## Texte de référence
En 1994, un film d'animation allemand titré FELIDAE parvient à se frayer un chemin au sein des salles obscures européennes. Adaptée du roman éponyme écrit par Akif Pirinçci, cette fabuleuse et très sanglante histoire de meurtres félins illustre tout le talent du réalisateur Michael Schaack lequel bénéficia d'un gros budget compte tenu du genre, des thématiques et esthétiques choisis. La bande originale d'Anne Dudley (THE FULL MONTY, 1997, Peter Cattaneo ; AMERICAN HISTORY X, 1998, Tony Kaye) et le travail du directeur artistique Desmond Downes (LE PRINCE D'EGYPTE, 1998, Brenda Chapman) méritent également d'être salués. Mais c'est un plaisir auquel le spectateur français n'eut pas le droit, FELIDAE n'ayant jamais été projeté dans les salles de l'hexagone.

Un chat nommé Francis s'installe avec son maître dans un quartier tranquille pour découvrir que ce dernier abrite un assassin de félidés. Aidé par Barbe-Bleue, Félicité et Pascal, notre héros mène une enquête qui d'expériences scientifiques en sectes et rêves étranges, transformera à tout jamais sa conception du groupe social.

## Exercices
A. Recopiez le passage du texte sur FELIDAE allant de « Un chat nommé » jusqu'à « du groupe social. », en remplaçant « quartier » par « village ».
B. D'après le texte sur FELIDAE, qui a composé la bande originale du film ?

## Document source
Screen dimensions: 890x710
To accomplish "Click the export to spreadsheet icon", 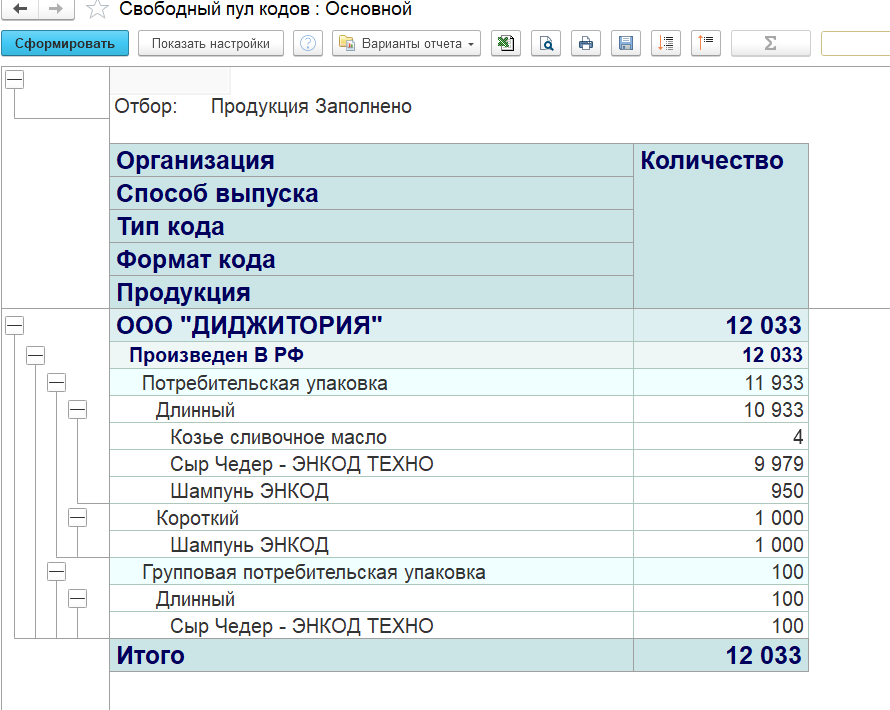I will [x=506, y=43].
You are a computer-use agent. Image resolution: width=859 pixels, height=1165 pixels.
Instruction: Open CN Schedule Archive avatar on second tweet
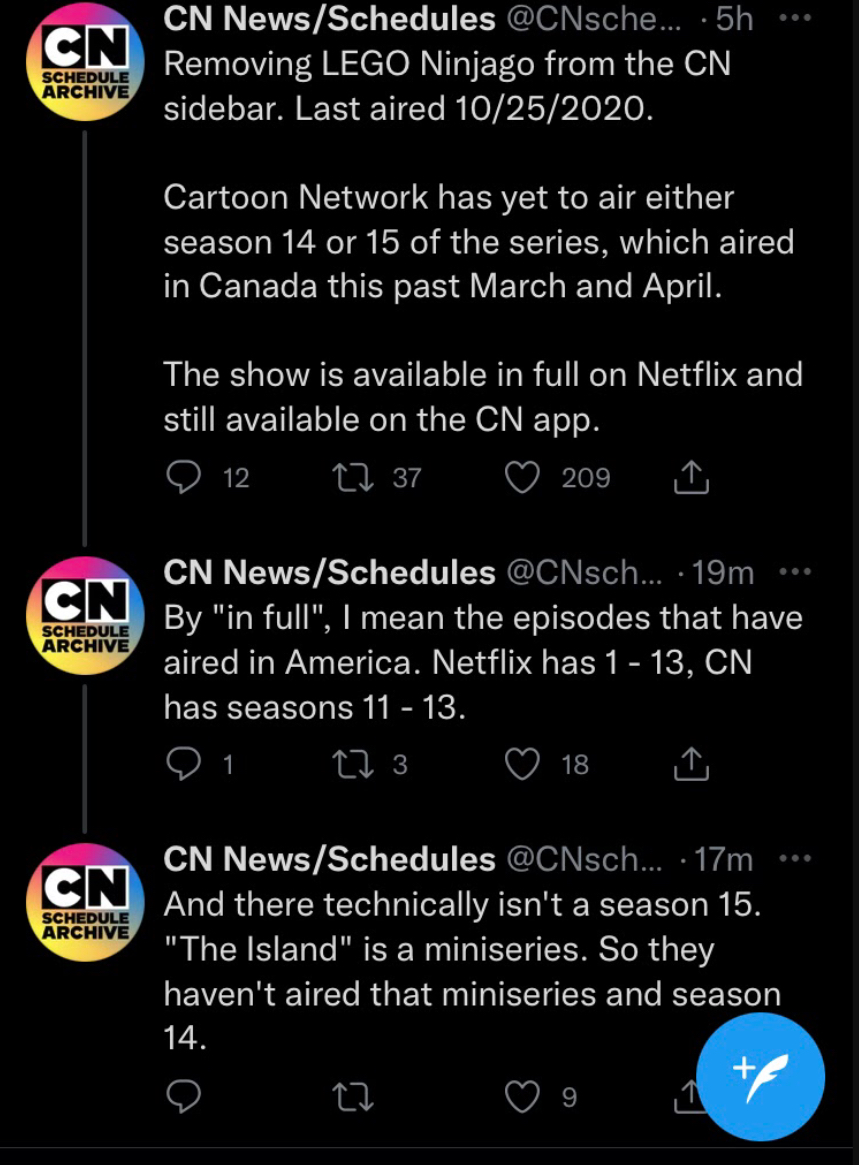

## Réponses
A.
Un chat nommé Francis s'installe avec son maître dans un village tranquille pour découvrir que ce dernier abrite un assassin de félidés. Aidé par Barbe-Bleue, Félicité et Pascal, notre héros mène une enquête qui d'expériences scientifiques en sectes et rêves étranges, transformera à tout jamais sa conception du groupe social.

B. Anne Dudley.